Stored items:
- - - - -
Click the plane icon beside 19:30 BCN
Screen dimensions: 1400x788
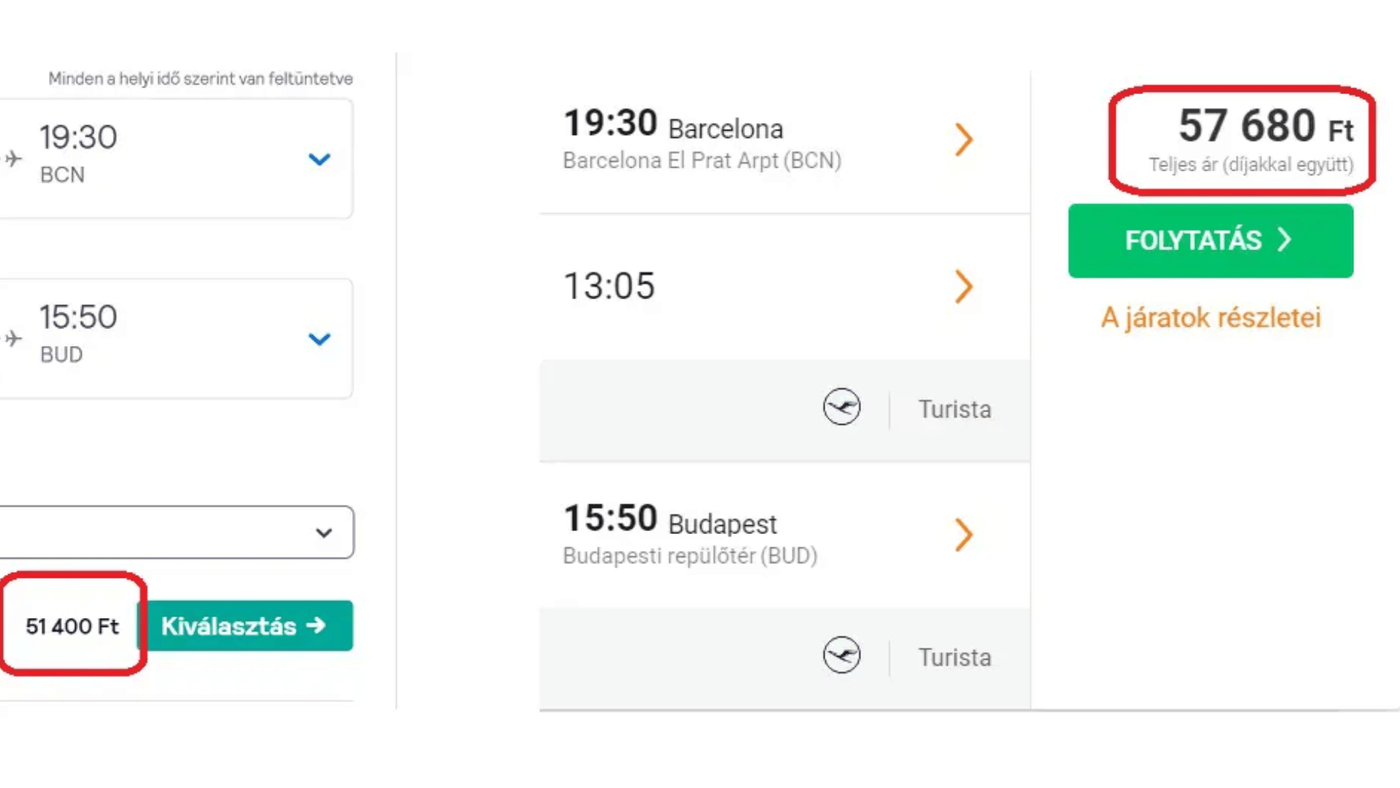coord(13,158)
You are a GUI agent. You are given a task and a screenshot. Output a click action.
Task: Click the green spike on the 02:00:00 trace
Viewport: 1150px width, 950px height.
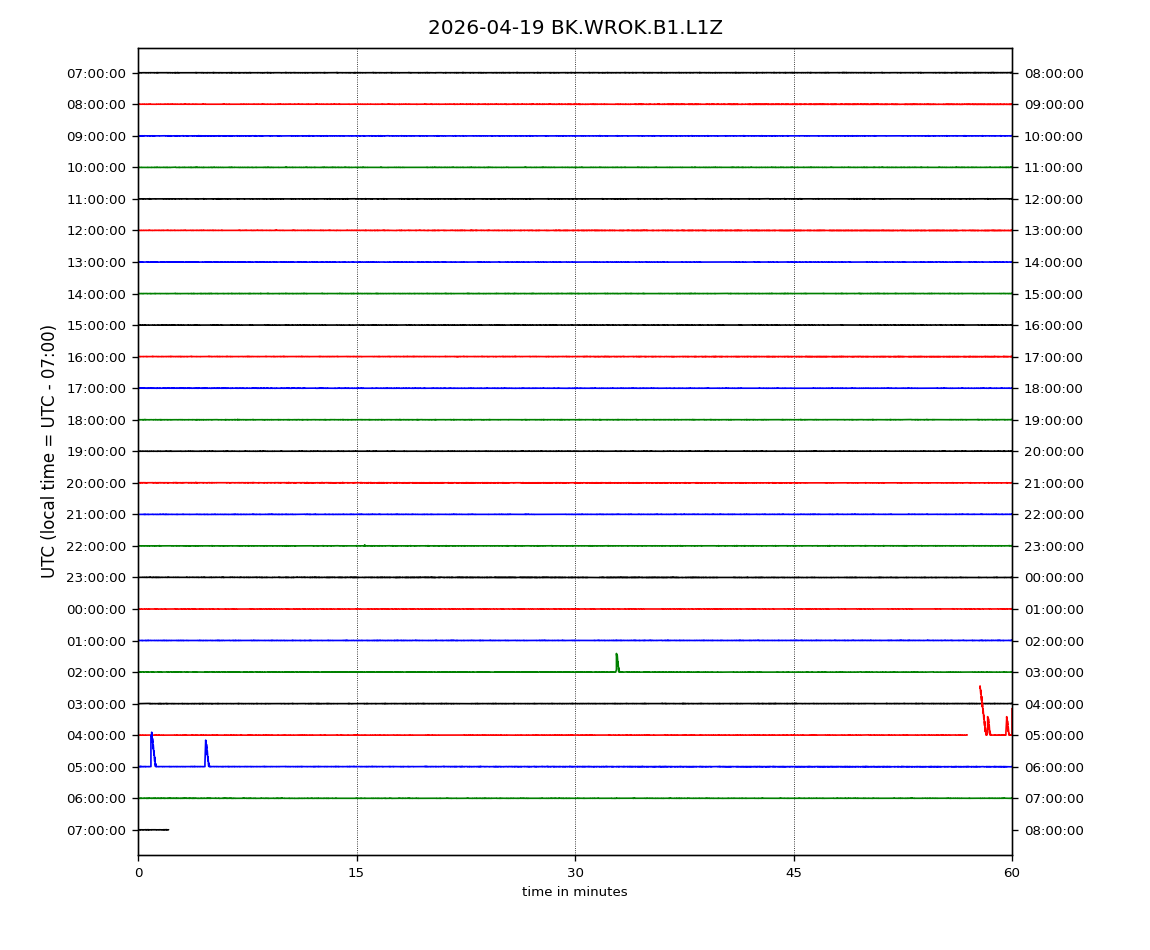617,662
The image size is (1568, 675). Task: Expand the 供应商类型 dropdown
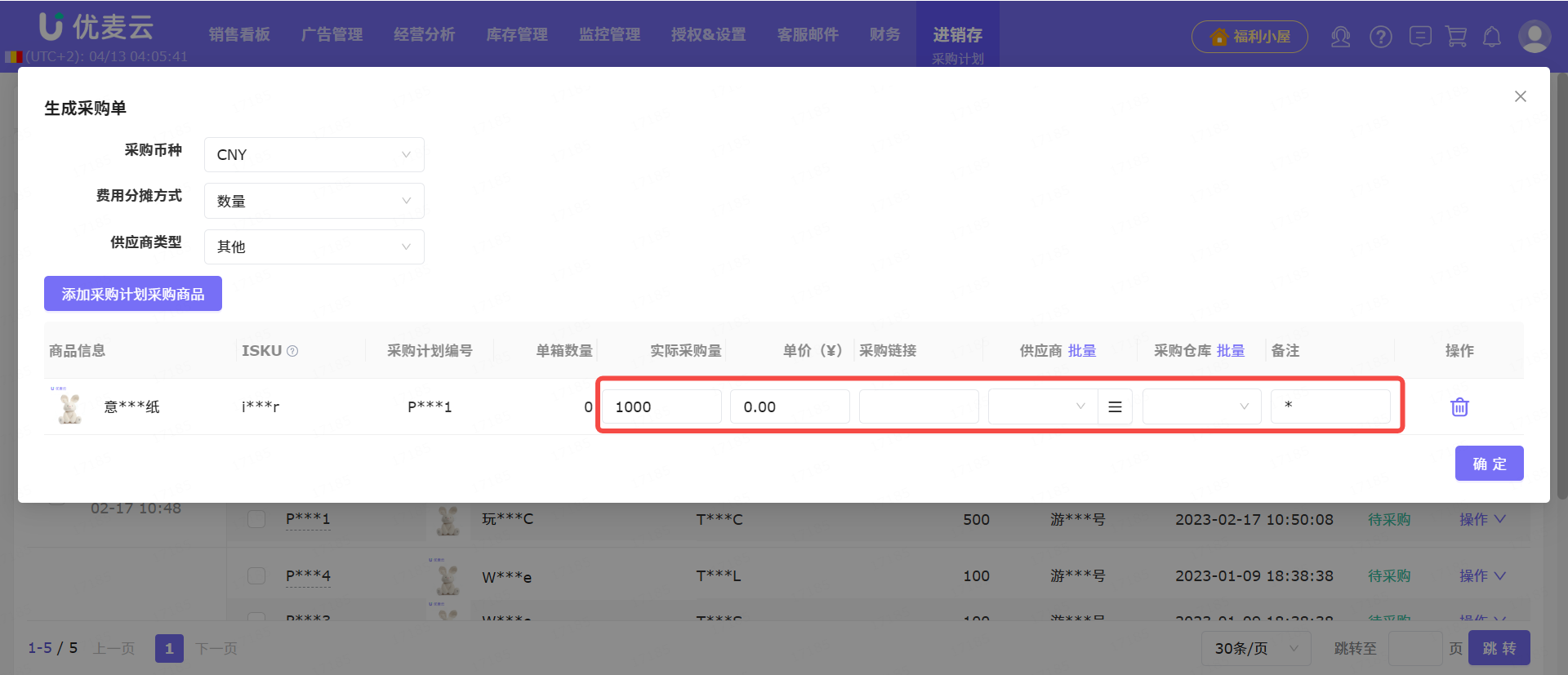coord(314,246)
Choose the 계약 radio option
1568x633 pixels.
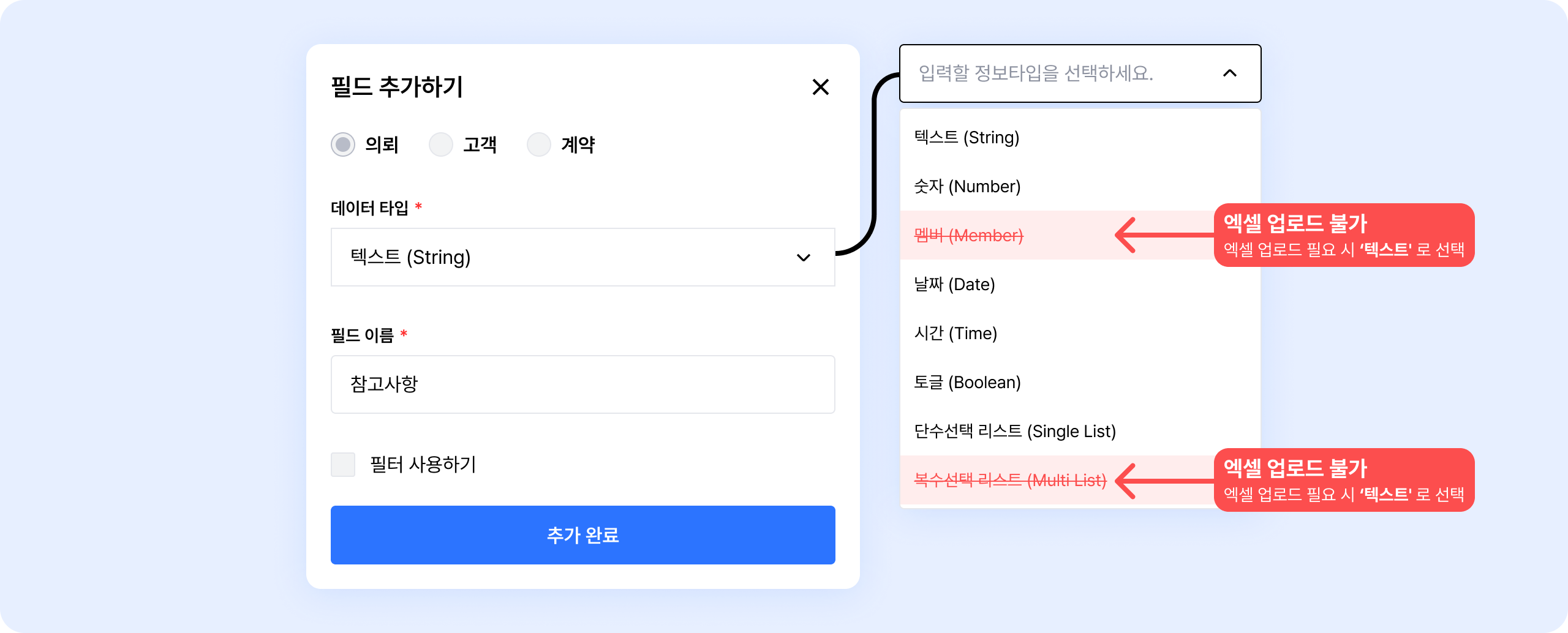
- - - - -
- Problem requirements:
Please repeat, exactly as written, only the lines from the line with "Task: Click the" to the end of the data, leaving out every picture.

- Written response:
Task: Click the green spike on the 02:00:00 trace
Viewport: 1150px width, 950px height.
617,662
The image size is (1568, 675). Task: Expand the 供应商类型 dropdown
coord(314,246)
Choose the 계약 radio option
1568x633 pixels.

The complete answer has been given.